C: Nella maggior parte dei grandi film d’azione o di fantascienza, direi che probabilmente c’è una certa distanza. Ma in ALIEN, una delle priorità di Fede era far sembrare tutto il più reale possibile. C’era sempre qualcosa di tangibile da toccare, corridoi reali da percorrere… Fede ha anche imposto la regola inflessibile di scambiarci le battute, anche quando non eravamo nel film, anche solo per una frase o una singola parola, e io ero molto felice di farlo. Avevamo le creature sul set, manipolate da burattinai che lavorano a questo franchise da decenni. Quando qualcuno grida “Azione!” e hai davanti a te uno Xenomorfo o un Facehugger, fa la differenza.
A: Come sceglierai i tuoi ruoli dopo questa esperienza?

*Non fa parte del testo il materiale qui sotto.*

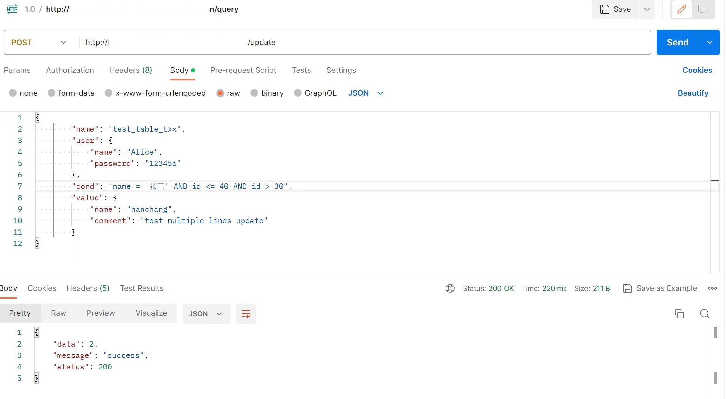Click the word wrap icon in response
Screen dimensions: 727x399
click(x=246, y=314)
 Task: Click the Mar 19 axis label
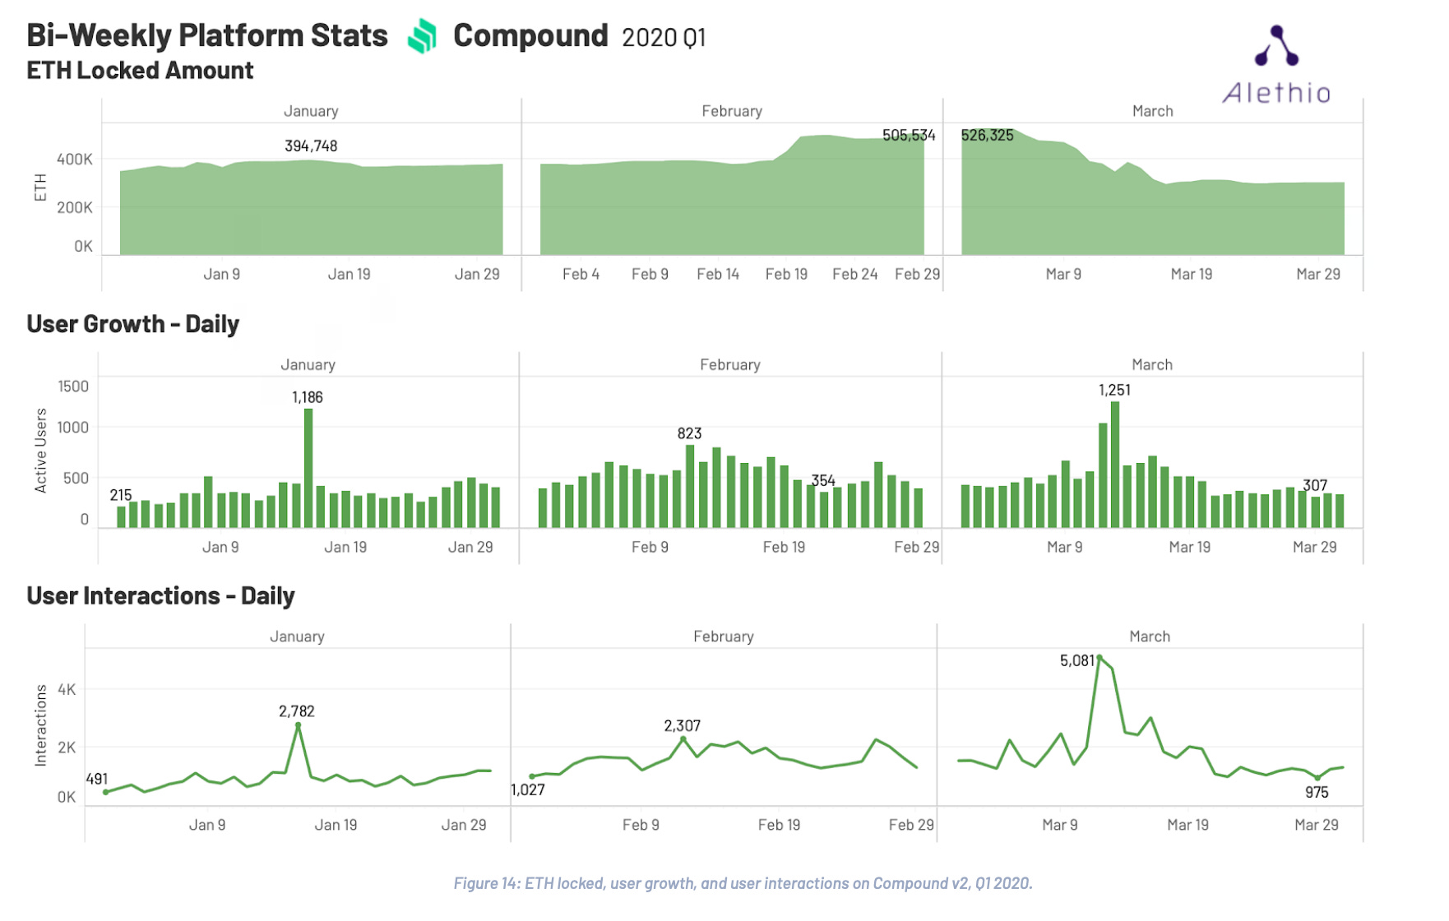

C: Innanzitutto in base al regista e alla sceneggiatura. Sono stata estremamente fortunata a lavorare con registi in cui ho avuto piena fiducia. Ho avuto fortuna a lavorare con registi che scrivono. Una persona come Fede, per l’appunto. Quando ricevi una sceneggiatura per un ALIEN, speri che arrivi nelle mani giuste. Quando ho letto “ALIEN, di Fede Alvarez”, mi è sembrato sensato. Poi, come dicevo, la mia scelta è dettata anche dal desiderio di non ripetere quello che ho appena fatto, sia in termini di tono che di personaggi. Dopo un po’, in PRISCILLA, non riuscivo a pensare ad altro che a rotolarmi nel sangue e a correre per i corridoi con un fucile in mano. Poi, dopo sei mesi di lavoro su ALIEN, ho pensato solo a tacchi e ciglia finte. Non appena finisco un film, tutto quello che voglio fare è l’opposto. E ora vorrei cimentarmi in una commedia, perché non ne ho mai fatte. E se non dovesse funzionare, almeno ci avrò provato! Mi piacerebbe anche fare un po’ di teatro. Voglio sviluppare nuove competenze. È questo che mi interessa: sfidare me stessa. Anche se mi mette in uno stato di ansia permanente. (Ride) È tutto molto spaventoso per me. Sono terrorizzata quando la macchina da presa mi sta inquadrando. Ma se devo farlo, tanto vale farlo fino in fondo…
A: A questo proposito, hai detto di aver sentito un’enorme pressione su PRISCILLA, perché sapevi che la vera Priscilla Presley avrebbe visto il film. Oggi reciti in un ALIEN. La pressione è un carburante?
C: Sì, è il mio carburante principale. Anche se sono scomode, l’ansia e la pressione hanno un lato positivo: sei costretto a buttarti. Arrivi sul set, incroci le dita e speri che vada tutto bene. Se sei fortunato, il regista è abbastanza gentile e intelligente da non giudicarti.
A: C’è un ruolo che ti ha permesso di capire meglio il tuo lavoro e le tue capacità?
C: Quando recito, in quel momento, non sento mai di aver raggiunto qualcosa. Anzi, regredisco, come se avessi dimenticato come si recita. All’inizio della mia carriera, avevo un’opinione molto forte su ciò che era buono e ciò che era cattivo. Pensavo di sapere cosa fare. Ma con l’avanzare dell’età, è molto meno chiaro. Penso che sia una parte normale dell’essere attore. Ogni ruolo mi insegna qualcosa di nuovo. Anche gli attori con cui lavoro mi insegnano qualcosa. Sul set, lavoro con persone tendenzialmente più anziane di me: è piuttosto spaventoso, ma accelera anche le cose. Soprattutto perché la maggior parte di loro è stata gentile con me e mi ha preso sotto la sua ala. Quindi non credo che ci sia stato un ruolo particolare che sia stato decisivo per la mia comprensione del business. Sono sempre in fase di apprendimento e spero di esserlo sempre. Oggi mi chiedo spesso come gestire il fatto di essere la prima ad essere convocata nei fogli di chiamata. È molto stressante per me. C’è una pressione che va oltre la recitazione. Essere su un set è già una forte pressione.